By Russ Pankonin
The Imperial Republican
Winds blow up and down the Nebraska heartland but the state remains far behind in tapping into that valuable resource as a renewable energy source.
That’s what organizers of the Nebraska Energy Export Association (NEEA) want to see change.
The grass-roots organization held an informational meeting at the Haythorn Ranch north of Lake McConaughy last week that drew more than 60 people.
The organization is just in its infancy, being less than six months old, but they have already picked up the support of the Nebraska Farm Bureau and Nebraska Cattlemen’s Association.
What NEEA wants to do is help landowners and ratepayers in Nebraska by being their voice in promoting renewable wind energy through public and private partnerships that reduces taxes for all Nebraskans.
Sen. Ken Schilz of Ogallala spoke to the importance that wind energy can play in economic development for an area and the state.
If a 1,000 megawatt (MW) wind farm were to be built in the state, it would create up to 2,400 construction jobs, 250-500 permanent jobs, land lease payments of $4 million annually and about $3.5 million in annual property tax revenue.
Over a 20-year life of the farm, economic impact would range from $30-$57 million.

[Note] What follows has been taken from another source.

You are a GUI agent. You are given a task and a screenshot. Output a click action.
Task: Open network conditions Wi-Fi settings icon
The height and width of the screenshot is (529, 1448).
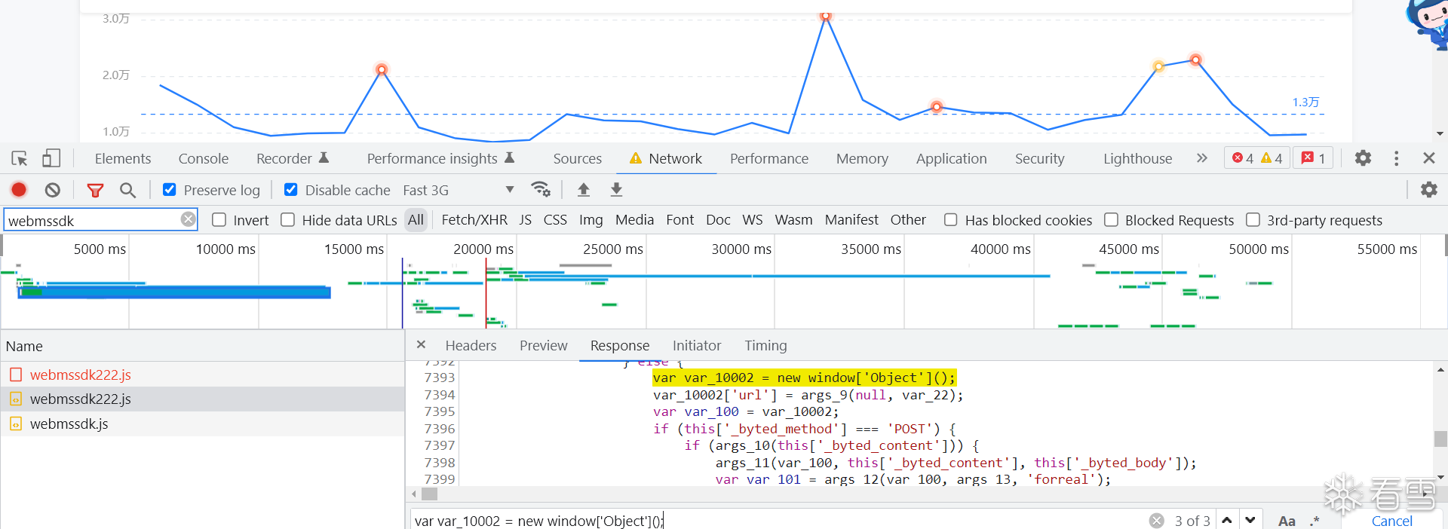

Andy Pollock of Lincoln and a native of Ogallala serves as counsel and lobbyist for the new organization.
Pollock said existing state statues represent one of the big barriers to wind energy development in Nebraska.
As a result, wind farms that could have been located within the state rest right outside Nebraska’s borders.
Another factor involves the fact that Nebraska is the only public power state in the country.
That has helped keep Nebraska’s electrical rates far below many other states. While that’s a plus, it makes it more difficult to cover the cost to sell wind energy in Nebraska.
In the upcoming Legislative session, Pollock said the organization will begin efforts to get some of the laws changed that will allow private investment in wind energy development, while protecting public power.
He said developers want to come into Nebraska but if the barriers aren’t removed, they will go elsewhere.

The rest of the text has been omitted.